Modeling the Nano Indentation Behavior of Recast Layer and Heat Affected Zone on Reverse Micro EDMed Hemispherical Feature

Electrical discharge machined surfaces inherently possess recast layer on the surface with heat affected zone (HAZ) beneath it and these have a detrimental effect on the mechanical properties viz., hardness, elastic modulus, etc. It is very difficult to experimentally characterize each machined surface. Therefore, an attempt is made in this study to numerically calculate the mechanical properties of the parent material, HAZ and the recast layer on a hemispherical protruded micro feature fabricated by reverse micro EDM (RMEDM).

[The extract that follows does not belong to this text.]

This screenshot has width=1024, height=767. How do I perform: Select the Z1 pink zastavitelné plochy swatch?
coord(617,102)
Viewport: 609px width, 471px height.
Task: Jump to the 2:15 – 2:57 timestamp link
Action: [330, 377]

In the first stage, nano indentation was performed to experimentally determine the load-displacement plots, elastic modulus and hardness of the parent material, HAZ, and the recast layer. In the second stage, finite element analysis (FEA) simulation was carried out to mimic the nano indentation process and determine the load-displacement plots for all the three cases viz., parent material, recast layer, and HAZ. Results demonstrated that the load-displacement plots obtained from numerical model in each case was in good agreement with that of the experimental curves. Based on simulated load-displacement plots, hardness was also calculated for parent material, HAZ, and the recast layer. A maximum of 11% error was observed between simulated values of hardness and experimentally determined values. This model can be utilized to predict the mechanical properties of surfaces fabricated by micro scale EDM process and this will help in reducing the number of experiments thereby saving time and cost.

Automated summary

This study numerically calculated the mechanical properties of parent material, heat affected zone (HAZ), and recast layer on micro features fabricated by reverse micro EDM (RMEDM), using nano indentation experiment and finite element analysis (FEA) simulation. Results showed good agreement between numerical and experimental data, with a maximum 11% error in hardness values. The model can predict mechanical properties of surfaces fabricated by micro EDM process, thereby reducing the number of experiments and saving time and cost.